July 8, 2017

Peter Dyakowski is feeling right at home

The officials working tonight’s CFL game at Mosaic Stadium should keep their eyes on Peter Dyakowski.

The Saskatchewan Roughriders guard is playing his first game against his former team, the Hamilton Tiger-Cats, and Dyakowski has admitted he plans to target several of his erstwhile teammates.

“Target for hugs,” the affable Dyakowski deadpanned in advance of tonight’s clash (8 p.m., CKRM, TSN).

“On the field, I’ll approach it as I would any other game. Whenever you’re playing against a buddy, you might have a comment or two in between the plays or during the play. But it’s all part of the fun.”

Dyakowski spent the first 10 seasons of his career with the Tiger-Cats, who selected him in the second round (11th overall) of the 2006 CFL draft out of Louisiana State University.

The 6-foot-5, 320-pound product of Vancouver was Hamilton’s nominee for the award as the CFL’s most outstanding offensive lineman in 2011, one season before he was named an East Division all-star.

His football accomplishments are equalled by his intelligence — he won the title of Canada’s smartest person during a CBC television contest in 2012 and appeared on an episode of Jeopardy! in 2014 — and by his sense of humour.

But Dyakowski likely wasn’t laughing on Feb. 16, when the Tiger-Cats released him, presumably as part of a cost-cutting youth movement. The 33-year-old signed with the Toronto Argonauts later that day.

He never made it to the Argos’ training camp, though; on May 27, Toronto traded him to the Roughriders for receiver Armanti Edwards.

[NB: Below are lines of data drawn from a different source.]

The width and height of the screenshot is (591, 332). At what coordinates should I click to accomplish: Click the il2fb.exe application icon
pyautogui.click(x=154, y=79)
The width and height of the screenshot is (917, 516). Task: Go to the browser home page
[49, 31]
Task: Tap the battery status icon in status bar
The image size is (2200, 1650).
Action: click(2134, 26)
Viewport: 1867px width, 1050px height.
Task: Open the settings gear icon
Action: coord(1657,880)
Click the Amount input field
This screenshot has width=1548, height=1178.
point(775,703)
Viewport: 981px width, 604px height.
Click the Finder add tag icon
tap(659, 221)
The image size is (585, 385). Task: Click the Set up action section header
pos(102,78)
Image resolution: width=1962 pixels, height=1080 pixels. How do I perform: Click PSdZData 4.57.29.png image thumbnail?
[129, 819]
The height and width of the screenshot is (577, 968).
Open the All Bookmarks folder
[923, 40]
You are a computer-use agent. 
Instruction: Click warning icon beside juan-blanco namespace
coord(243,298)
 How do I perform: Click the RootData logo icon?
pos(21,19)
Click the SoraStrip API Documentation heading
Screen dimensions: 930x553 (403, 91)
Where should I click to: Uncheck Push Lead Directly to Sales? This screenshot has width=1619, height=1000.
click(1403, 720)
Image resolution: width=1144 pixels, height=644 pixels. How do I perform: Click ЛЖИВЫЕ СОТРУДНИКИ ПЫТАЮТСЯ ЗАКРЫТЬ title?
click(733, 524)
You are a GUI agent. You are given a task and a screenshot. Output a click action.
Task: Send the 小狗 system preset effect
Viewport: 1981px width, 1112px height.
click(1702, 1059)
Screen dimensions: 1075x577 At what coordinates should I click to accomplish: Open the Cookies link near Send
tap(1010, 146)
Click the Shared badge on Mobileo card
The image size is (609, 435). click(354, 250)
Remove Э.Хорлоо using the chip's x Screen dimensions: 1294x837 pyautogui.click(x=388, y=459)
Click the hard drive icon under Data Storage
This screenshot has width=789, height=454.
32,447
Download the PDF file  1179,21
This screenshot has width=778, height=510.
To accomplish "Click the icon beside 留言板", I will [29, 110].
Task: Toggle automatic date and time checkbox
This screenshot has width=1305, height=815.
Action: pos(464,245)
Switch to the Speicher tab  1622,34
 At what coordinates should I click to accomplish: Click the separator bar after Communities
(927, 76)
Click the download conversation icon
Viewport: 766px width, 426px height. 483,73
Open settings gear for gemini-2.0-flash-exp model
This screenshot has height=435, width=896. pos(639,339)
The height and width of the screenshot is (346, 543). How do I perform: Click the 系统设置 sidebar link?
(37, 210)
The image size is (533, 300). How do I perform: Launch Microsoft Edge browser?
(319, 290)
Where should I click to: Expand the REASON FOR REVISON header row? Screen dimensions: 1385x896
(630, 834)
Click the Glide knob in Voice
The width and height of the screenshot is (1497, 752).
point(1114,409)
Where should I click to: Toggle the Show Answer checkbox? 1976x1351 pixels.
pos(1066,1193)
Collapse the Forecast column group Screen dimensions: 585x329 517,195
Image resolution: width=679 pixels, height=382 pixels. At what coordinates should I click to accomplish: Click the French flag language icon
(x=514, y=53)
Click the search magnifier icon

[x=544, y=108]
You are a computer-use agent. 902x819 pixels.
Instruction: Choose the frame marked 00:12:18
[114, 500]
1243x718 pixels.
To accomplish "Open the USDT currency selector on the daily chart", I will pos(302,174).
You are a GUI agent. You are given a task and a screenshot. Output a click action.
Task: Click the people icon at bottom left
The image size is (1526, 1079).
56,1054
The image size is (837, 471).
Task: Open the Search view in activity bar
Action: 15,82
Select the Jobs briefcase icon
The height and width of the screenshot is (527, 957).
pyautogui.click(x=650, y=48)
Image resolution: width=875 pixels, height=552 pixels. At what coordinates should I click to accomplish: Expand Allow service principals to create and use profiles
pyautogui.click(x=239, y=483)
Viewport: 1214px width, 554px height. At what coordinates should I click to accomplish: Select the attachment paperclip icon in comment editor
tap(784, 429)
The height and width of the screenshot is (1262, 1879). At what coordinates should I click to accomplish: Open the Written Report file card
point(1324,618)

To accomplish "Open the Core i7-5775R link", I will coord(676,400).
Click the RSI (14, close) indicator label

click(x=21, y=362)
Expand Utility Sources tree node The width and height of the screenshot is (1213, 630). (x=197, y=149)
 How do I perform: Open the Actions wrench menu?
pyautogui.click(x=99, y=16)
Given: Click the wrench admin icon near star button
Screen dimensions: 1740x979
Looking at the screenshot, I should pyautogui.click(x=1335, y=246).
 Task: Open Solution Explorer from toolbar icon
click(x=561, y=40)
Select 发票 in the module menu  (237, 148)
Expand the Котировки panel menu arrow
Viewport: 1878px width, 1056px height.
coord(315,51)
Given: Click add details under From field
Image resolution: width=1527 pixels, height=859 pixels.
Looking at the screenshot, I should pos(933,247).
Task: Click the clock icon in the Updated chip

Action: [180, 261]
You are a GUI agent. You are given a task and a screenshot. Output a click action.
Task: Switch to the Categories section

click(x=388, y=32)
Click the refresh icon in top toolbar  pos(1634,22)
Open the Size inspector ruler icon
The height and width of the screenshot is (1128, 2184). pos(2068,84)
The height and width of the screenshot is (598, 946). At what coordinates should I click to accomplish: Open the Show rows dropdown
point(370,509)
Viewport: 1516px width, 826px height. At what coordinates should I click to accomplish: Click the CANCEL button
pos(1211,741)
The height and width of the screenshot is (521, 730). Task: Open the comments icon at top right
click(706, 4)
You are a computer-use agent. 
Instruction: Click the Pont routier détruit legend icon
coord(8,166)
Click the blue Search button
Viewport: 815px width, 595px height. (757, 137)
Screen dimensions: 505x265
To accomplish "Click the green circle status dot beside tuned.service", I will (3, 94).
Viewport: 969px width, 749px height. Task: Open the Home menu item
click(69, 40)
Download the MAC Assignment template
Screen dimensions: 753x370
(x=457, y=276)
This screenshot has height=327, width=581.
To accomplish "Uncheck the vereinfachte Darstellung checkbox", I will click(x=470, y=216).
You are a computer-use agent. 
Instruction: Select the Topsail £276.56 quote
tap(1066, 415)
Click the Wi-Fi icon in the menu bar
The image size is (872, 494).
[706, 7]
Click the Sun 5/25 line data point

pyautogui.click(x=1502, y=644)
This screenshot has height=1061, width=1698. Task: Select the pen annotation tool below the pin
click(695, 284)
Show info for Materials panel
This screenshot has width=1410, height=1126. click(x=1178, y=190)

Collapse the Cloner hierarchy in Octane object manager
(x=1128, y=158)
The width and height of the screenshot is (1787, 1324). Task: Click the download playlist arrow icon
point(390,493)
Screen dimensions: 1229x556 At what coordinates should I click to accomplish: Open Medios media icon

Three days later in Saskatoon, wearing a bemused look on his face, Dyakowski told reporters covering Saskatchewan’s training camp that he had left a family barbecue to take the call telling him that he had been traded.

Exactly six weeks after the deal, Dyakowski gets to sink his teeth into the Tiger-Cats.

“I’m looking forward to it; it’s going to be fun,” he said. “I’ve got a lot of good friends on the other side of the football …

“It’s not so remarkable, though. If you play long enough in the CFL, you end up playing against half of your teammates down the road and you end up playing with half of your opponents. This is the same thing, just on a larger scale.”

He’s right, of course. Player movement within the CFL means there are weekly reunions within the league.

The game tonight features former Tiger-Cats (including Dyakowski, punter Josh Bartel, defensive back Ed Gainey, defensive tackle Linden Gaydosh, quarterback Kevin Glenn and receiver Bakari Grant) facing ex-Roughriders (such as defensive ends Justin Capicciotti and John Chick, offensive tackle Xavier Fulton and long-snapper Aaron Crawford).

That list doesn’t include people like Roughriders defensive backs coach Jason Shivers, who played for Hamilton, or Tiger-Cats head coach Kent Austin, who played for and coached Saskatchewan.

While Dyakowski said observers tonight “aren’t going to see me wiping away any tears or anything” when he meets up with old teammates and coaches, Roughriders guard Brendon LaBatte does expect his linemate has something in store for the team and the coach that cast him aside.

“I’m sure Peter’s got a little extra motivation going just from the way things went down,” LaBatte said. “But in the same sense, he’s a 150-game pro, so I can’t see it really getting him off his game. I’m sure he’s going to approach it just like he would any other game.

“I wouldn’t really expect Peter to get any extra emotion or anything going because he hasn’t shown that that’s his style.”

Dyakowski admitted tonight’s contest won’t be a regular game for him — but only because he thinks every game is special. Anything less than his usual exertion of energy and effort will result in a sub-par performance.

“I want to make sure I put a really good game on the field and don’t leave any of those plays hanging out that I’m going to wish I’d done better the next day,” he said. “But there is a bit of something because I spent 10 years in Hamilton.

“It might be odd when I go out for the first time and I’m looking at a whole line of guys in what would have been my old jersey and I’m in the green and white. But after a full training camp, two pre-season games and two regular-season games, I don’t feel out of place.”

In fact, Dyakowski feels right at home in Regina. He got to spend a decade with one team in a business where that’s a rarity and now, quite simply, he’s in a new place.

“Now I get to be somewhere else that’s also fantastic, if not more so,” he said. “Look around: It’s the No. 1 stadium in the country. I’ve got a great organization that has got my back here. So for me to be on the field having fun, playing the game I love and being able to do so at a high level and perform and produce the way I’d like to, I wouldn’t have it any other way.

“It’s impossible for me to be enjoying myself as much as I am and to be second-guessing the course that brought me here. If I’m enjoying myself, then this is the right place to be.”